Owing no duty to the party being examined, the insurance doctor faces no malpractice threat if doctor’s report omits or misinterprets the patient’s condition.  What an incentive for insurers to hire and remunerate examining physicians who don’t mind playing fast and loose with the medical facts because doing so poses no danger to the doctor.

This major difference in the consequences of overlooking or misinterpreting the patient’s diagnosis or disability has led to insurers playing games with how they obtain medical information with which they contest ERISA claimant’s claims to being unable to perform the duties of their occupation. 

ERISA gives all of the advantage to the employer who in most cases hires an insurer to operate its ERISA plan. Although the employer is a highly interested party, ERISA gives the employer the right to make the “yes or no” decision on a claim.  And once that decision is made it stands as the law in the matter until it is overturned.

Fortunately, courts have just begun to take closer look at the insurers’ system for providing medical evidence in ERISA cases.  Many insurance companies have tried to appear to obtain independent medical opinions by retaining so-called independent medical services to examine and render medical evidence in ERISA matters.

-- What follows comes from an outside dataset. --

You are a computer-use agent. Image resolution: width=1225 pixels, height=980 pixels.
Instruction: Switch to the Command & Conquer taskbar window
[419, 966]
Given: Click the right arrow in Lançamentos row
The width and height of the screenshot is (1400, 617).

The problem with this system is that it turns out that these so-called “independents” make most if not all of their fees from the same insurers.  How can they be considered “independent”?

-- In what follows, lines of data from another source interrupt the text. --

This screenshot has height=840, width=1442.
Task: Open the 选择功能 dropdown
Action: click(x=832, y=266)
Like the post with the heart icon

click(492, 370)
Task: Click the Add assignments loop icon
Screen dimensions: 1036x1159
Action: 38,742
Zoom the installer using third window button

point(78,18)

Putting a fake third party entity in the mix is just an attempt to obscure the fact that the examining physician is actually working for the insurer.

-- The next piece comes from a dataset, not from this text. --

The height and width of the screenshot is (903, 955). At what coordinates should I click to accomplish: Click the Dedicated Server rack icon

This system may be good for insurance companies and those doctors who want to make easy money in examining claimants.

But, it’s bad for fairness and truth.

This Proof Is Not In The Pudding

The Social Security Administration has paved the way for the courts on the issue of “malingering” and we can only hope the courts follow its lead – and quickly. SSA evaluated so-called “symptom validity tests”, used by many insurance companies against disability income claimants and found the tests not worth the money they cost.

A “symptom validity test” consists of a series of written questions, the answers to which are supposed to indicate how well a patient is expressing his or her symptoms to the test giver. The answers to one particular section of the test is supposed to indicate whether the patient is “malingering”, according to the test publisher. (According to a Wikipedia entry, the author of this test worked mainly for insurance companies in personal injury cases).

Insurers deny on the basis of these tests alone. See, for example, Smith v Pension Committee of Johnson & Johnson, 2012 WL 1918822. Should the test indicate that an insured is out of the test’s “normal” range, the insurance company claimsthe insured is not cooperating and labels him or her a “malingerer”. We represented a client in just such a situation about a year ago.

Although the tests may be useful as one part of a battery of diagnostic tools when evaluating disability claimants, insurers are quick to jump on the “symptom validity test” results alone when it gives them ammunition to deny a claim.

For too many years, disability income insurance companies have used for-hire doctors who give “symptom validity tests” to knock out perfectly valid disability income claims on the ground that the claimant is “malingering”. What is overlooked many times by a court is that the for-hire doctors have more reason to fudge their reports than do the people being tested. Many of these doctors make hundreds of thousands of dollars a years working for insurance companies. How long do you think they would work for insurers if they found many claimants were entitled to benefits?

The SSA is heavily involved in determining the same issues disability income insurance companies have to determine – whether an illness or injury disables a person enough so that the person is unable to perform his or her occupation. The SSA doesn’t baby claimants. Only a third of original applications are approved.

So, when SSA says the “symptom validity test” is not helpful in determining malingering, why don’t insurance companies “own up” and do the same?

And, if the insurance companies won’t do it, why don’t the courts?